Multilingual OCR engine¶

The engines.multilingual module wraps PaddleOCR to extract text from images in multiple languages. It is part of the OCR phase of the digitization pipeline and produces raw text and token confidences for downstream mapping.

Installation¶

pip install paddlepaddle paddleocr

Usage¶

from pathlib import Path
from engines import dispatch
import engines.multilingual  # noqa: F401 ensures engine registration

text, confidences = dispatch(
    "image_to_text",
    image=Path("specimen.jpg"),
    engine="multilingual",
    langs=["fr", "en"],
)

The engine accepts ISO 639-1 (two-letter) and ISO 639-2 (three-letter) codes.
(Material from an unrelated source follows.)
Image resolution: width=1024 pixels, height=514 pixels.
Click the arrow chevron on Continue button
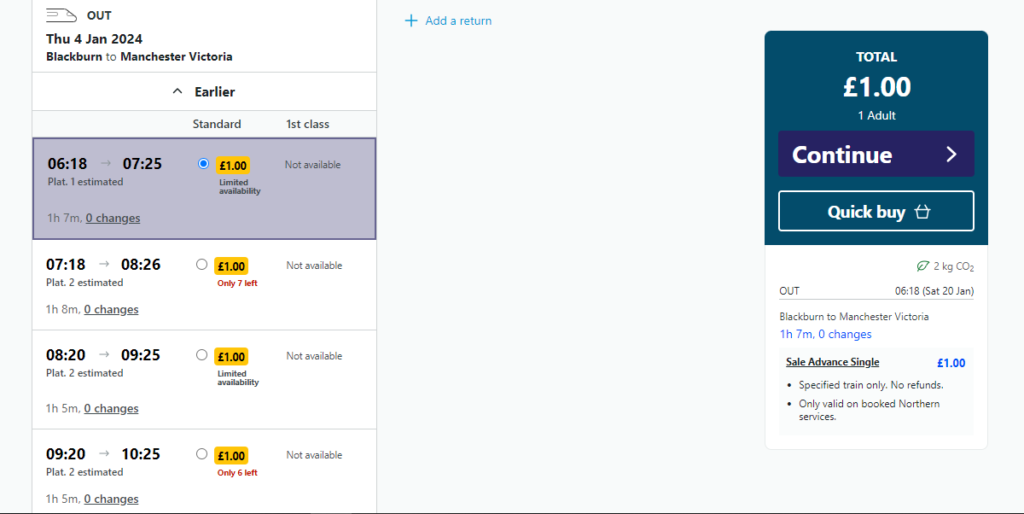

Mixed lists such as "eng", "fr", and "la" are normalized automatically before invoking PaddleOCR, so the same configuration can drive Tesseract and multilingual OCR without manual edits.

Supported languages¶

PaddleOCR's multilingual model covers 80+ languages including en, fr, de, es, ru, and it. Refer to the PaddleOCR documentation for the full list.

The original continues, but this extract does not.